As someone else mentioned, the small string optimisation:

// untested, probably buggy!
class String {
  union {
    char buf[8];
    char* ptr;
  } data;
  unsigned len;
  unsigned capacity;
  char* str;
public:
  String(const char* s, unsigned n)
  {
    if (n > sizeof(data.buf)-1) {
      str = new char[n+1];
      len = capacity = n;
    }
    else
    {
      str = data.buf;
      len = n;
      capacity = sizeof(data.buf) - 1;
    } 
    memcpy(str, s, n);
    str[n] = '\0';
  }
  ~String()
  {
    if (str != data.buf)
      delete[] str;
  }
  const char* c_str() const { return str; }
  // ...
};

This has a self-pointer too. If you construct two small strings then swap them, the destructors will both decide the string is "non-local" and try to delete the memory:

{
  String s1("foo", 3);
  String s2("bar", 3);
  bad_swap(s1, s2);
}  // BOOM! destructors delete stack memory

Valgrind says:

==30214== Memcheck, a memory error detector
==30214== Copyright (C) 2002-2010, and GNU GPL'd, by Julian Seward et al.
==30214== Using Valgrind-3.6.1 and LibVEX; rerun with -h for copyright info
==30214== Command: ./a.out
==30214== 
==30214== Invalid free() / delete / delete[]
==30214==    at 0x4A05E9C: operator delete[](void*) (vg_replace_malloc.c:409)
==30214==    by 0x40083F: String::~String() (in /dev/shm/a.out)
==30214==    by 0x400737: main (in /dev/shm/a.out)
==30214==  Address 0x7fefffd00 is on thread 1's stack
==30214== 
==30214== Invalid free() / delete / delete[]
==30214==    at 0x4A05E9C: operator delete[](void*) (vg_replace_malloc.c:409)
==30214==    by 0x40083F: String::~String() (in /dev/shm/a.out)
==30214==    by 0x400743: main (in /dev/shm/a.out)
==30214==  Address 0x7fefffce0 is on thread 1's stack

So that shows it affects types like std::streambuf and std::string, hardly contrived or esoteric examples.

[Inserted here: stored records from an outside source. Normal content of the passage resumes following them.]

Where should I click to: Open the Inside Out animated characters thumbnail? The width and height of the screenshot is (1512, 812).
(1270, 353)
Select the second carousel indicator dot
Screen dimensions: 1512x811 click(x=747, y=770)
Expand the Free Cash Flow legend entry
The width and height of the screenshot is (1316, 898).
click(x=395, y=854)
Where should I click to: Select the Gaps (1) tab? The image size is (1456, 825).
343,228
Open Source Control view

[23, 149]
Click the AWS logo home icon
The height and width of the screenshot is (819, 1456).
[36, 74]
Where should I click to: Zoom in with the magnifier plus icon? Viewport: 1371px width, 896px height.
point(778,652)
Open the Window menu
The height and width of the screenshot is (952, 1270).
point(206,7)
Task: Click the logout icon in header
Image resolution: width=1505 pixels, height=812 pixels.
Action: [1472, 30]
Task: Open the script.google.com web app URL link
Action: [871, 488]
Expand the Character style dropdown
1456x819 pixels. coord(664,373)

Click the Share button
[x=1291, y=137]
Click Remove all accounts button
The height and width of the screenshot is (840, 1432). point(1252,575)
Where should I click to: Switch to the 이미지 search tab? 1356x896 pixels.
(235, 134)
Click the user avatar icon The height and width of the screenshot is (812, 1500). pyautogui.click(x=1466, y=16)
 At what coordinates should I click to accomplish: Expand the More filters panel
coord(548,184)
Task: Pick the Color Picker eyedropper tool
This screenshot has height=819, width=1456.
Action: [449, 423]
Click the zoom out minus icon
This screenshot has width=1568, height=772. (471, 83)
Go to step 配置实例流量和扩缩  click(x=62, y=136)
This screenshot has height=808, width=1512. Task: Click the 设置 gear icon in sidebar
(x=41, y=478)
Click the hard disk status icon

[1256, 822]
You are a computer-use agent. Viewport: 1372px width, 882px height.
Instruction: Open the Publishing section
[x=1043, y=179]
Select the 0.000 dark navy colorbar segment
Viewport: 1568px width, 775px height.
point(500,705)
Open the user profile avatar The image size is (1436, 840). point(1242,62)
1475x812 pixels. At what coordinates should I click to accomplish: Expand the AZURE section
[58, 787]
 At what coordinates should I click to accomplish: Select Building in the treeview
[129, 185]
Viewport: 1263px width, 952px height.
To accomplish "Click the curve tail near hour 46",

Basically, bad_swap is never a good idea, if the types are trivially-copyable then the default std::swap will be optimal (of your compiler doesn't optimise it to memcpy then get a better compiler) and if they're not trivially-copyable it's a great way to meet Mr. Undefined Behaviour and his friend Mr. Serious Bug.


Besides the examples mentioned in other answers (particulary objects containing pointers to parts of themselves and objects needing locking), there could also be a case of pointers to the object being managed by an external datastructure, which needs to be updated accordingly (please note that the example is somewhat contrived in order to not be excessive (and maybe buggy by virtue of not having been tested)):

class foo
{
private:
   static std::map<foo*, int> foo_data;
public:
   foo() { foo_data.emplace(this, 0); }
   foo(const foo& f) { foo_data.emplace(this, foo_data[&f]); }
   foo& operator=(const foo& f) { foo_data[this] = foo_data[&f]; return *this}
   ~foo() { foo_data.erase(this); }
   ...
};

obviously something like this would break badly if objects are swapped by memcpy. Of course real world examples for this are typically somewhat more complex, but the point should be clear.

Besides the examples I think that copying (or swapping) non trivially copyable objects like this is undefined behaviour by the standard (might check that later). In that case there would be no guarantee at all for that code to work with more complex objects.